____ Data section
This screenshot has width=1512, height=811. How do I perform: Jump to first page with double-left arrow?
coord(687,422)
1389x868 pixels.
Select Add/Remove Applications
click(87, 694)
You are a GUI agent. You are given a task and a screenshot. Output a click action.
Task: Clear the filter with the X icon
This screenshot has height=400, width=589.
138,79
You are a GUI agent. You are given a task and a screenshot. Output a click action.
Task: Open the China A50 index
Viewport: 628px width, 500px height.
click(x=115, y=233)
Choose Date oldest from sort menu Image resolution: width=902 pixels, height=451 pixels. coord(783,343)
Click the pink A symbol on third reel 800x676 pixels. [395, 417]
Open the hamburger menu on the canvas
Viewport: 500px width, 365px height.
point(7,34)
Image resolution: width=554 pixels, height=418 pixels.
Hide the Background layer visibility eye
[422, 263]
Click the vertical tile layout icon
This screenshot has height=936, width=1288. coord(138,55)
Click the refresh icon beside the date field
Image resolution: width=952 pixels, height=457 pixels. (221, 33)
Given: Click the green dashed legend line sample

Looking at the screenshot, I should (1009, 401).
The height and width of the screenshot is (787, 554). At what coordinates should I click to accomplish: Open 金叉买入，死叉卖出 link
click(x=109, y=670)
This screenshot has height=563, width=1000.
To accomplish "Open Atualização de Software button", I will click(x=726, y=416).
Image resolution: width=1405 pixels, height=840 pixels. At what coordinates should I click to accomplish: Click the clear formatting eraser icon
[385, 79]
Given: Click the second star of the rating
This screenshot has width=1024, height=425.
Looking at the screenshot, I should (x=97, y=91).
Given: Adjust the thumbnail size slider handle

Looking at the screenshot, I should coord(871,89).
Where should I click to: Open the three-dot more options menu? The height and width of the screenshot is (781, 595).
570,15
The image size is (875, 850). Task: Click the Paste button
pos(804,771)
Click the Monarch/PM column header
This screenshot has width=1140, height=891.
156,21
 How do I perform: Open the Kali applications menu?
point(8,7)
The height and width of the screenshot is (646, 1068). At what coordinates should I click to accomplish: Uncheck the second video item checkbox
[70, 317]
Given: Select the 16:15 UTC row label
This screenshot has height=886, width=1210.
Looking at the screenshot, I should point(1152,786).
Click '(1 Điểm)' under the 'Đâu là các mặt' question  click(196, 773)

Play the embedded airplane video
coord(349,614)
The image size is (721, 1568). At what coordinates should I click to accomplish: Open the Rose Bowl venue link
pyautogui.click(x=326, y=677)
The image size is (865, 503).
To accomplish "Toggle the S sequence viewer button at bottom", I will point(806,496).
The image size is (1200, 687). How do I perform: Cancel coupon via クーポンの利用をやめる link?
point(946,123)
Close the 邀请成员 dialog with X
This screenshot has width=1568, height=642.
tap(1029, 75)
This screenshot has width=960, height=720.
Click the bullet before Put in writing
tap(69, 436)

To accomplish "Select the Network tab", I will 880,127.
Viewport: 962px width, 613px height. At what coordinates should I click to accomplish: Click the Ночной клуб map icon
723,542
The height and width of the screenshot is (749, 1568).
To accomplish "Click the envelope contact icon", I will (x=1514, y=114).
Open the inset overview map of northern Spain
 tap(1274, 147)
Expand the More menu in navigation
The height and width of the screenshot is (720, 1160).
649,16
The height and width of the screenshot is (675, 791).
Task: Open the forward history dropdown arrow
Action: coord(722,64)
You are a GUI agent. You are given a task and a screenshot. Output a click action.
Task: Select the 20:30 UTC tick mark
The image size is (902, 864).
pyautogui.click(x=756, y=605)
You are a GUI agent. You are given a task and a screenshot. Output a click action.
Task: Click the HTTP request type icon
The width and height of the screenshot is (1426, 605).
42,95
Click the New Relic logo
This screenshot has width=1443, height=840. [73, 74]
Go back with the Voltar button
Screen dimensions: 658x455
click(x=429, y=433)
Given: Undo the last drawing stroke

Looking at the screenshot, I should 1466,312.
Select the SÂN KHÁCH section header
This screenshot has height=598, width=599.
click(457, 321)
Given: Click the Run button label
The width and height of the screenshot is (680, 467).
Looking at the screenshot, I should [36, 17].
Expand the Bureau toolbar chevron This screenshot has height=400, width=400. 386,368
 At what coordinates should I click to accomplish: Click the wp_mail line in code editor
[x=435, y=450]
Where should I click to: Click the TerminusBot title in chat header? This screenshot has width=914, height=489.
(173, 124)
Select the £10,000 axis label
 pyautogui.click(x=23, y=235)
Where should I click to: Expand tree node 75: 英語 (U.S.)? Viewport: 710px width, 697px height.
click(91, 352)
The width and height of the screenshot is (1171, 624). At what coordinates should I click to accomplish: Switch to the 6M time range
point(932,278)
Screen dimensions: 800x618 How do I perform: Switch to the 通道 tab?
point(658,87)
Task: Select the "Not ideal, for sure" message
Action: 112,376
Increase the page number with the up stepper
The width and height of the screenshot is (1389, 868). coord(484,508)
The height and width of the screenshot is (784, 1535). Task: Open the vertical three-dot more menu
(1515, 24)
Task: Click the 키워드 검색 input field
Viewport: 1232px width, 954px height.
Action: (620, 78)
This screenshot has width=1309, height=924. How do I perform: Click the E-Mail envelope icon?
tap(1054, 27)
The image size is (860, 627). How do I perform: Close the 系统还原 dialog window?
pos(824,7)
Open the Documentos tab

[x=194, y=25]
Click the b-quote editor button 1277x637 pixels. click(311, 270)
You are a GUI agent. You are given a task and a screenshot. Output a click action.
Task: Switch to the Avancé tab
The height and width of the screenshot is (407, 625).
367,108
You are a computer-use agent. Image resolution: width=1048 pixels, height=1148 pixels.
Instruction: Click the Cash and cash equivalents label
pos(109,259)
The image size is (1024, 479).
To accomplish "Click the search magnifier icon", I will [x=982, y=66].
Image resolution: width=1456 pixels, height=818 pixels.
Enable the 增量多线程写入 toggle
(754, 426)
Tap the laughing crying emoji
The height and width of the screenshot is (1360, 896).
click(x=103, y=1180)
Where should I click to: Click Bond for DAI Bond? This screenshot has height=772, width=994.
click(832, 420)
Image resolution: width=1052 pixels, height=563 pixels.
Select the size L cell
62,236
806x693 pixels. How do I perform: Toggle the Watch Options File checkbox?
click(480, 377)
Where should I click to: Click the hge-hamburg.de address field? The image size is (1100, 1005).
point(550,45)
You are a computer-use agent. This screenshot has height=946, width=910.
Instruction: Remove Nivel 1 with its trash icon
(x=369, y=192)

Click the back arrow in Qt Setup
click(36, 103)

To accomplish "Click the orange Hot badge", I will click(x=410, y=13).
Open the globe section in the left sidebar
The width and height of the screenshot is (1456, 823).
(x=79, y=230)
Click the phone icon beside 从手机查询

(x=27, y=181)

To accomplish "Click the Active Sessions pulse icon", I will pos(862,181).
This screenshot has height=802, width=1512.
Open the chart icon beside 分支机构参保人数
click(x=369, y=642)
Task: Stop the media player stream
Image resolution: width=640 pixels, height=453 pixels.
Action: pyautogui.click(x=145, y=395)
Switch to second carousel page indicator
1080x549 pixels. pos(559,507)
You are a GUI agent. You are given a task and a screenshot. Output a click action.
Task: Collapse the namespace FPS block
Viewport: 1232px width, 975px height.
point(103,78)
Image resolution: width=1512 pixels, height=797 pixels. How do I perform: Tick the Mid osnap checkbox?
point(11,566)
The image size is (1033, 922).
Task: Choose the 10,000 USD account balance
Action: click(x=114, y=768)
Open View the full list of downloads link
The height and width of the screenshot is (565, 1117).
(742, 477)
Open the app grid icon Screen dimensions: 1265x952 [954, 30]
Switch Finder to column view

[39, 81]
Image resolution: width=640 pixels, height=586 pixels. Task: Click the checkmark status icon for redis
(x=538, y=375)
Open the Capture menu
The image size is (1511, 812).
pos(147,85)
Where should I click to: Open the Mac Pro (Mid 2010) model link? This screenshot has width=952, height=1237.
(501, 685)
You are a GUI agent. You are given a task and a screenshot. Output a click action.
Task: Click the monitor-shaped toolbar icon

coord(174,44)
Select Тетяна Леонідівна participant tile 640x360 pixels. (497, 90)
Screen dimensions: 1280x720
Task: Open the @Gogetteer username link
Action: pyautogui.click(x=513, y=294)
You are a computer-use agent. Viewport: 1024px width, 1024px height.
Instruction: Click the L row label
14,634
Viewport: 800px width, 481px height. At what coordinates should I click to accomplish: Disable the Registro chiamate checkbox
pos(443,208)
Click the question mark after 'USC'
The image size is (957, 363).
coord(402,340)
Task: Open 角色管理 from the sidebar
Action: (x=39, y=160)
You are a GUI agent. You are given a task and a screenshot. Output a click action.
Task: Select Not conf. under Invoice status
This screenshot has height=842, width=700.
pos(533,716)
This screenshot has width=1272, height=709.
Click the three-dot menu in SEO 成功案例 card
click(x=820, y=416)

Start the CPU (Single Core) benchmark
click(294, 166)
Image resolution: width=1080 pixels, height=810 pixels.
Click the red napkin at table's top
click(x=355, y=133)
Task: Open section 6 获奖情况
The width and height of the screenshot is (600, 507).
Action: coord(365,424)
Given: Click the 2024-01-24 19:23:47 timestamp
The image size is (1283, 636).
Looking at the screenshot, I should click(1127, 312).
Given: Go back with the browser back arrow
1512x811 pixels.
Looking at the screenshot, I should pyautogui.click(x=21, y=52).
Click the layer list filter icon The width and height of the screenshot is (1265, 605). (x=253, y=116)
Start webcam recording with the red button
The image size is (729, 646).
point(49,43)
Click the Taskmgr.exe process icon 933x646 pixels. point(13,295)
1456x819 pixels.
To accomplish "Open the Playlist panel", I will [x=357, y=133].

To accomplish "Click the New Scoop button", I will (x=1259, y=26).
________
Do this: Please convert the part of the listing that opens with the line containing "The image size is (860, 627)." and closes with the line containing "pos(109,259)" into a numbered list, leaving out any blank lines.

Output for this task:
1. The image size is (860, 627). How do I perform: Close the 系统还原 dialog window?
2. pos(824,7)
3. Open the Documentos tab
4. [x=194, y=25]
5. Click the b-quote editor button 1277x637 pixels. click(311, 270)
6. You are a GUI agent. You are given a task and a screenshot. Output a click action.
7. Task: Switch to the Avancé tab
8. The height and width of the screenshot is (407, 625).
9. 367,108
10. You are a computer-use agent. Image resolution: width=1048 pixels, height=1148 pixels.
11. Instruction: Click the Cash and cash equivalents label
12. pos(109,259)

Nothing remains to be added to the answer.